▶ _Stored records_
◇ ◇ ◇

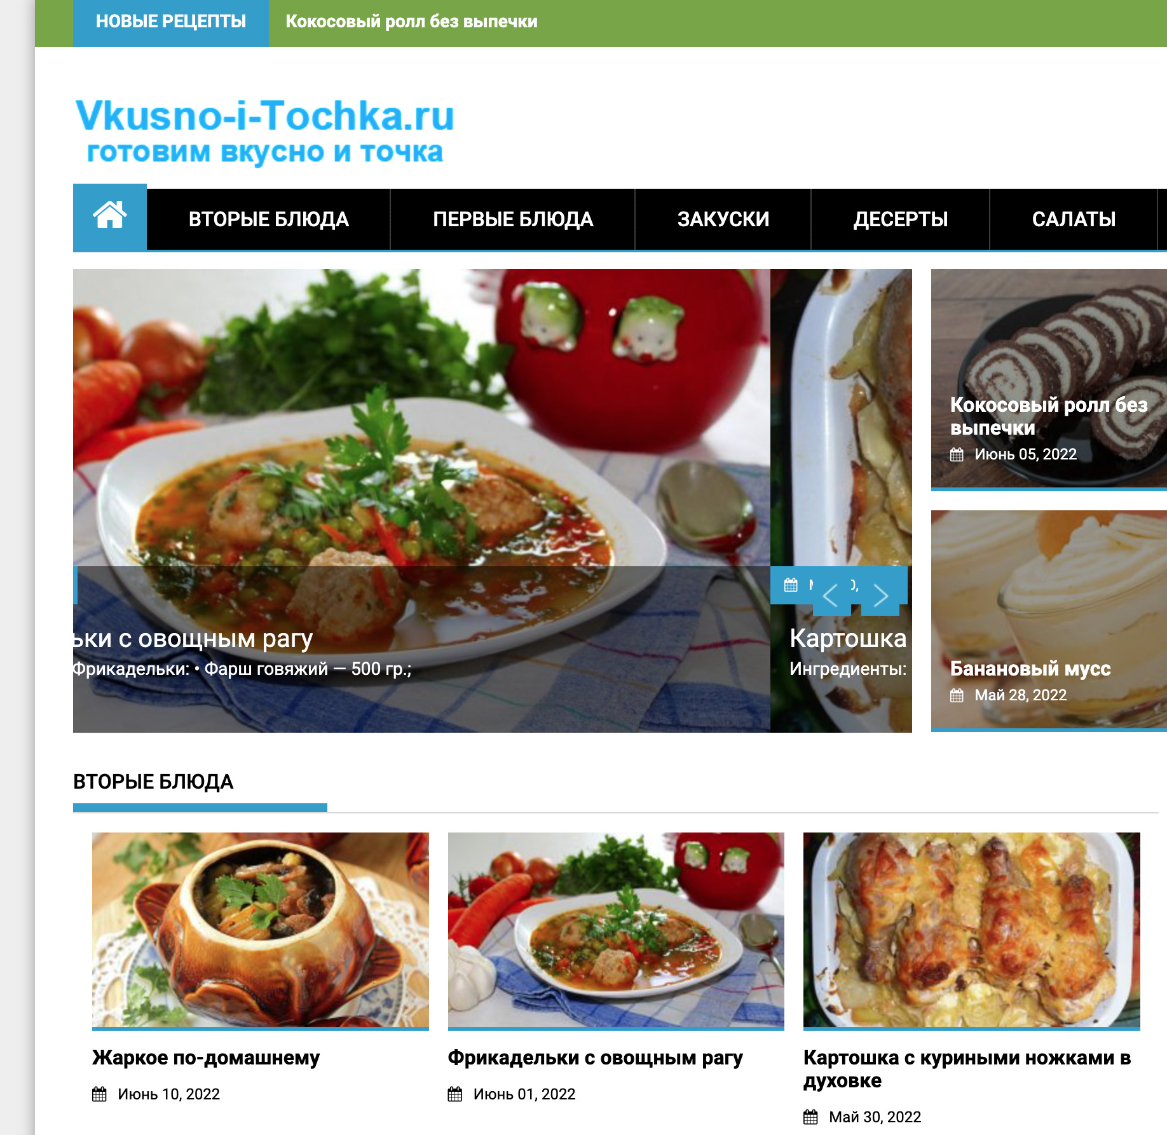Select Закуски in the navigation bar
Image resolution: width=1167 pixels, height=1135 pixels.
point(723,219)
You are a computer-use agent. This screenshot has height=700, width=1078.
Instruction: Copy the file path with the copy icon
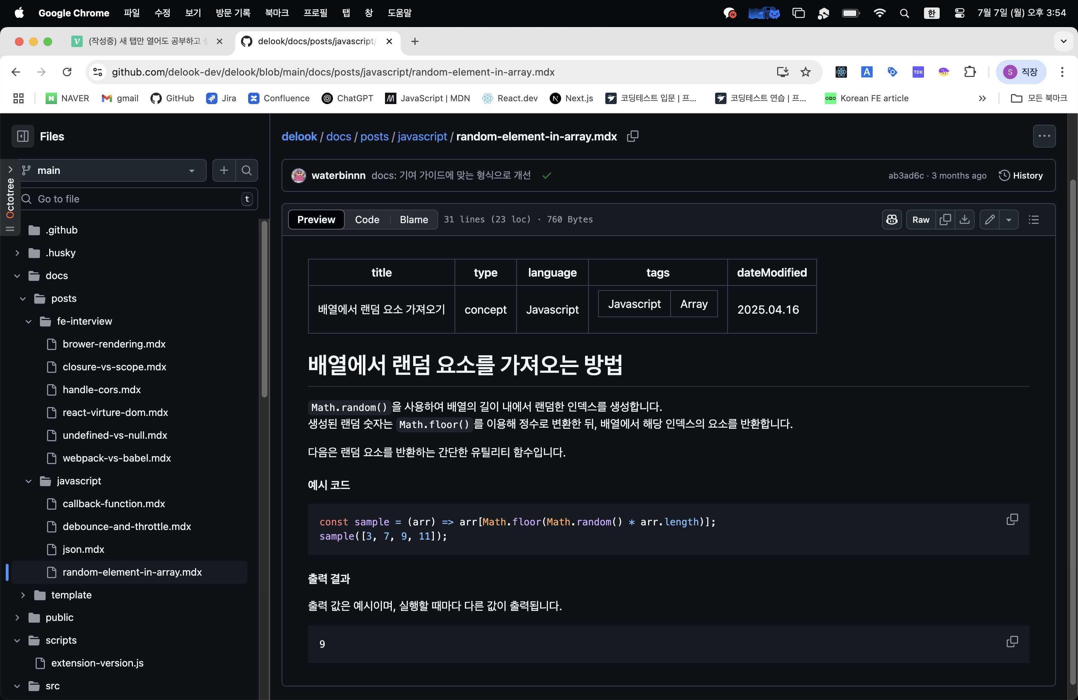click(632, 136)
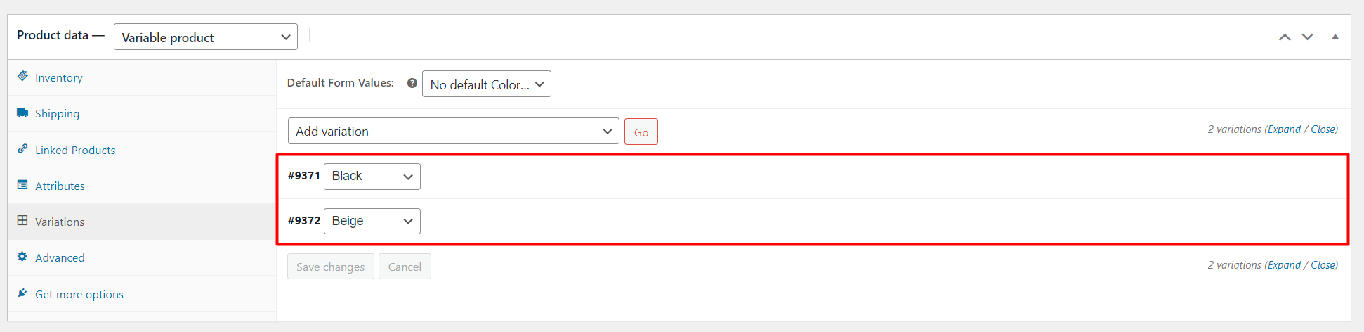
Task: Open the Add variation dropdown
Action: click(x=454, y=131)
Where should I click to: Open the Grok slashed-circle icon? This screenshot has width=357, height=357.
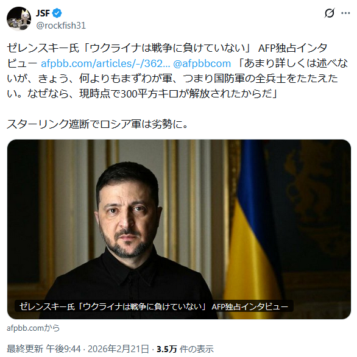click(x=329, y=13)
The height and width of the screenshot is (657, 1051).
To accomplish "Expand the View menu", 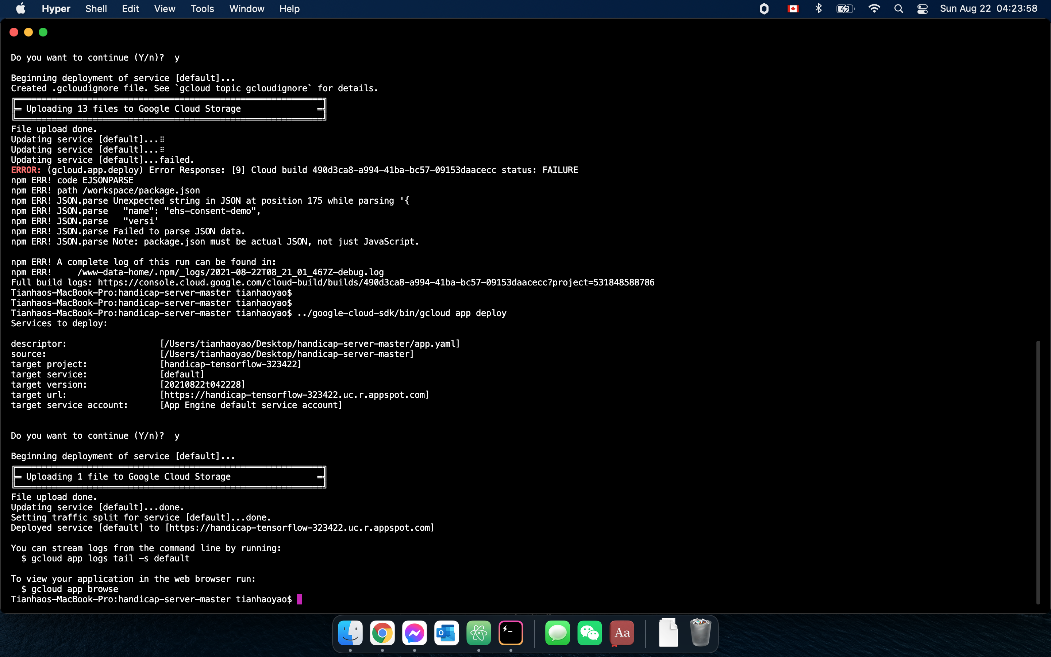I will tap(165, 9).
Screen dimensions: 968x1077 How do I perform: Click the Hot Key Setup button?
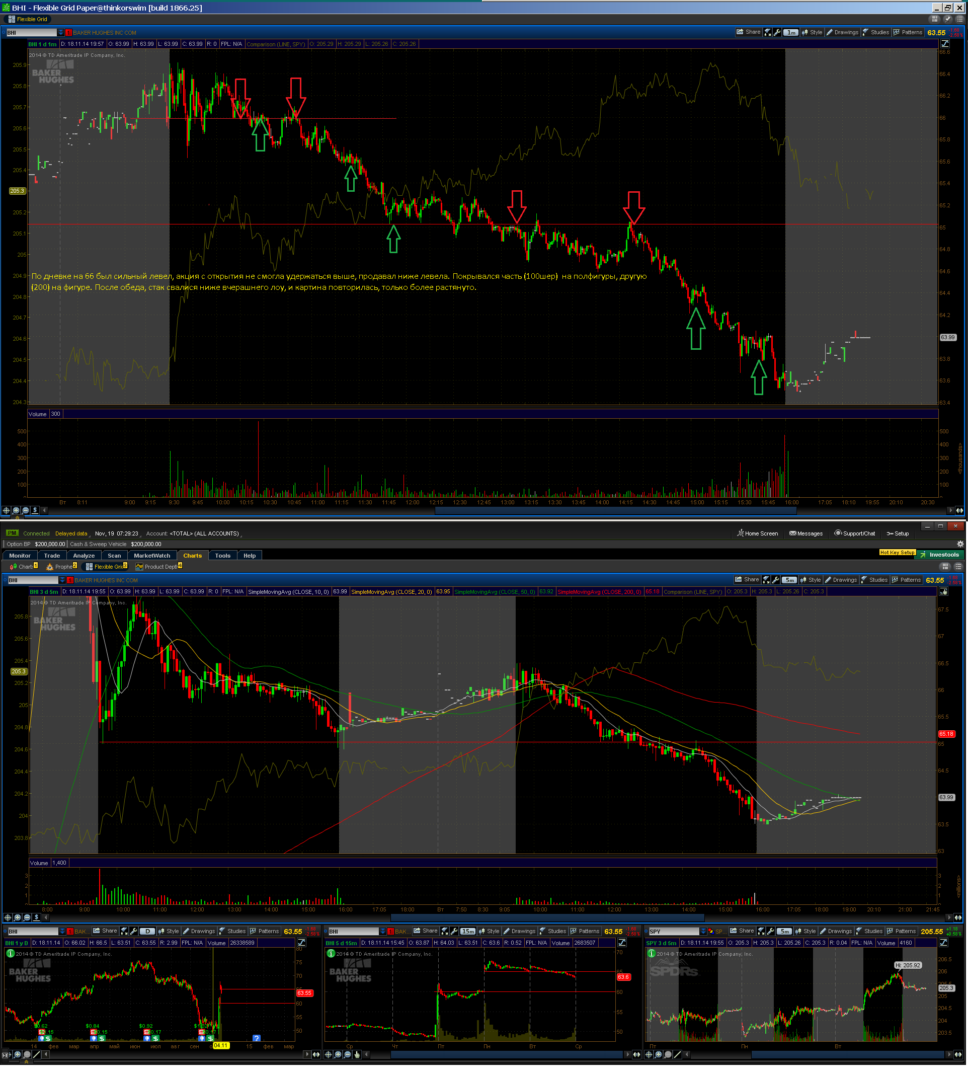(x=897, y=552)
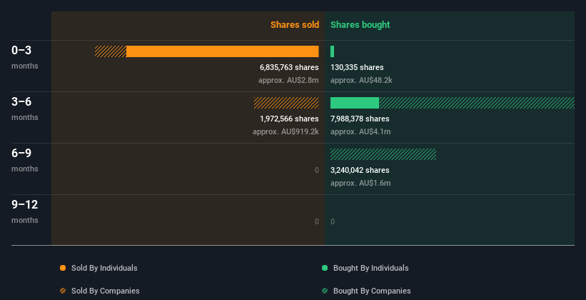Image resolution: width=586 pixels, height=300 pixels.
Task: Toggle the Bought By Companies legend label
Action: tap(372, 291)
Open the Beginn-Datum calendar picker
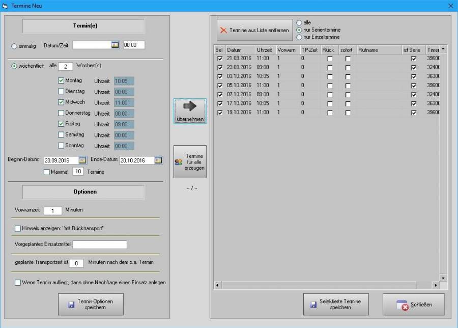 point(82,160)
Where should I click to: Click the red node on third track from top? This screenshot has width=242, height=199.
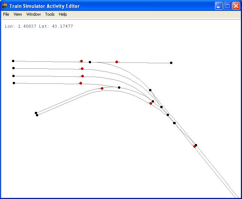[x=82, y=76]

◇ ◇ ◇

▶ _What is needed_
Extract each line of the records above that contains the string "Open", treating uppercase and lowercase letters as distinct.

▶ _Solution below_
Task: Open the Add variation dropdown
Where should I click to: Open the Grok slashed-circle icon? This screenshot has width=357, height=357.
Open the Beginn-Datum calendar picker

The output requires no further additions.